Dataset entries:
------------------------------------
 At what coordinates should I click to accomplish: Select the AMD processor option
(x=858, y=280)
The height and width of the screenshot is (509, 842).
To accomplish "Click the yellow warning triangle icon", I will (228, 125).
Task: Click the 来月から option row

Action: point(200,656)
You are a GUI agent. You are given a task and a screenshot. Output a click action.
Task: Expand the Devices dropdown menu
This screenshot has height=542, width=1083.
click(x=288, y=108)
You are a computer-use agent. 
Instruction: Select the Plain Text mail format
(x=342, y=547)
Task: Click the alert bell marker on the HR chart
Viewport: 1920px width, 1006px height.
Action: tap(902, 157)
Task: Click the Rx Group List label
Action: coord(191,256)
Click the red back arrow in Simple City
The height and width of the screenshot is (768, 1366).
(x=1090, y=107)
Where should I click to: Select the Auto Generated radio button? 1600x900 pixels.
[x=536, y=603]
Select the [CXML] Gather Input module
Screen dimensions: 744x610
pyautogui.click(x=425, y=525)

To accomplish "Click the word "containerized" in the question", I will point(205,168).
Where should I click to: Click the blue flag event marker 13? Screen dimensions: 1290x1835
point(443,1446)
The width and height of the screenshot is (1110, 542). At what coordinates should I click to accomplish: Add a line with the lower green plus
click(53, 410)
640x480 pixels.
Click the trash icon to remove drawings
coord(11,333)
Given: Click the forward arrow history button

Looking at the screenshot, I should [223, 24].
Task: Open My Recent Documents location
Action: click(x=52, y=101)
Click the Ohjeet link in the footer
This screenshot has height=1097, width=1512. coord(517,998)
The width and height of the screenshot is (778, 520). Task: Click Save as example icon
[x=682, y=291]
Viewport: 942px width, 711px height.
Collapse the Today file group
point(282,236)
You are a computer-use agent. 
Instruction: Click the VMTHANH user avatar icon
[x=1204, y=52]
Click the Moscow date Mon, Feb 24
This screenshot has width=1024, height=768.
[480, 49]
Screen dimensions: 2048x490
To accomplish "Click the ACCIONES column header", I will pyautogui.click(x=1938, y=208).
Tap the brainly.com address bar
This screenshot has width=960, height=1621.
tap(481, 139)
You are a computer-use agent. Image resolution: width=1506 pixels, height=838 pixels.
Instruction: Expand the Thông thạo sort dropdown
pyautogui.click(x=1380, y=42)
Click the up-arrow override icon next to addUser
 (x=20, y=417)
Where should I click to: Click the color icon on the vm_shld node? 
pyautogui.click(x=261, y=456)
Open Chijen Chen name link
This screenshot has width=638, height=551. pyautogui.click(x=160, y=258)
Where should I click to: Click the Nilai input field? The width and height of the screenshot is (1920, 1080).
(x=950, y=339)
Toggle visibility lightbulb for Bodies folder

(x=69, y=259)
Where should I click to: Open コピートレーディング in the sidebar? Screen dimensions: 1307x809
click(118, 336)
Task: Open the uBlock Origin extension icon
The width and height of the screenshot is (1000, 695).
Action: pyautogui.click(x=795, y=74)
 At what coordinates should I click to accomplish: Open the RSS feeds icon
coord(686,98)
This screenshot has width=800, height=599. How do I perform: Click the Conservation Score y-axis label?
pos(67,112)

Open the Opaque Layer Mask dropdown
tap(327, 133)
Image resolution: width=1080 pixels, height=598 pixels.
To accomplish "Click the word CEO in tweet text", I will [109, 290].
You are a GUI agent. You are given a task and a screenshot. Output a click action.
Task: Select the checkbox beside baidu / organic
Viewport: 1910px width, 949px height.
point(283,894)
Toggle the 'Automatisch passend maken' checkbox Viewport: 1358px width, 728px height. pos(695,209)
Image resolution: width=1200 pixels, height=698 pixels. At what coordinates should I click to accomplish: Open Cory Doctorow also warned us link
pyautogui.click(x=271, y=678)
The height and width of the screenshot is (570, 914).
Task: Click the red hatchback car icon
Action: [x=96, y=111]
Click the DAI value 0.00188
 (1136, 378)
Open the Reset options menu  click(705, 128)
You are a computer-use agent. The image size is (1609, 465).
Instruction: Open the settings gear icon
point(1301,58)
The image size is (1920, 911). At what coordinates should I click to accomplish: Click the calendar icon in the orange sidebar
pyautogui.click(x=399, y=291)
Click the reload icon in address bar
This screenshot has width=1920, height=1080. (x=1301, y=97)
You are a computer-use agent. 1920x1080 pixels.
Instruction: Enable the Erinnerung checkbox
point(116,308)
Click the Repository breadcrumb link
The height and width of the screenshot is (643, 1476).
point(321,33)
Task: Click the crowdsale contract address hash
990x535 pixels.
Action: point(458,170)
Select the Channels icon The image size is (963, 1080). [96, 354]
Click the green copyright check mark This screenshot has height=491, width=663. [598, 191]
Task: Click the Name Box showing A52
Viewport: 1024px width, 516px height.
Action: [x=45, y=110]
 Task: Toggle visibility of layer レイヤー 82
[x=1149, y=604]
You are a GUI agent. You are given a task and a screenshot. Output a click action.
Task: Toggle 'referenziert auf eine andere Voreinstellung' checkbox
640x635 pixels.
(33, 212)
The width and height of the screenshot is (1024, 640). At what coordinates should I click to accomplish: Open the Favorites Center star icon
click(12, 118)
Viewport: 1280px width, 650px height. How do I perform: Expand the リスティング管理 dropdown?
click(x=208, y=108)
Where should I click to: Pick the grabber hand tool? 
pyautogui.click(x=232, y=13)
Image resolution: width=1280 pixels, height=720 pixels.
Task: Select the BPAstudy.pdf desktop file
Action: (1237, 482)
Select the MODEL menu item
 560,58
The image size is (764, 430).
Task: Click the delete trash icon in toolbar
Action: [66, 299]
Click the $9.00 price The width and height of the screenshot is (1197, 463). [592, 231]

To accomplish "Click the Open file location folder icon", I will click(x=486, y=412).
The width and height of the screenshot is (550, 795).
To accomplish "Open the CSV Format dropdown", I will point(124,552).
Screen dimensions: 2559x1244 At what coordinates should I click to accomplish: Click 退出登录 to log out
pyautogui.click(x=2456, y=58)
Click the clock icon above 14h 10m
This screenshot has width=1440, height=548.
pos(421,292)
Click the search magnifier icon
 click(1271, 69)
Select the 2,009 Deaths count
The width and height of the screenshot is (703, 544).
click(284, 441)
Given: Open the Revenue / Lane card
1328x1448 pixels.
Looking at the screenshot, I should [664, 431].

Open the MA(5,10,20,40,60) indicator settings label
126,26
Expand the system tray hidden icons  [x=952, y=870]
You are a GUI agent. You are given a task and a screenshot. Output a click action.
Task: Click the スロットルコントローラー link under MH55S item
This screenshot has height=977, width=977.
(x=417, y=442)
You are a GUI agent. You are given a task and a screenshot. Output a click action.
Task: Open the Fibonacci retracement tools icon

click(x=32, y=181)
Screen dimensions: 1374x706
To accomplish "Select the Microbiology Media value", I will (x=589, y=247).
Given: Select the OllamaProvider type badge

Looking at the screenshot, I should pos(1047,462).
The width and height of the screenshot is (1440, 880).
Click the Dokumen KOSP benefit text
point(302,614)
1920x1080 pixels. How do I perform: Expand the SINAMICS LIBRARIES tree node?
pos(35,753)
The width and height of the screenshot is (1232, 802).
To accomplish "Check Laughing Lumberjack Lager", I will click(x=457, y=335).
------------------------------------
> Exercise details
Please return each line of the data above that contains the string "arrow". Case matters.

> Finished task
Click the red back arrow in Simple City
Given: Click the forward arrow history button
Click the up-arrow override icon next to addUser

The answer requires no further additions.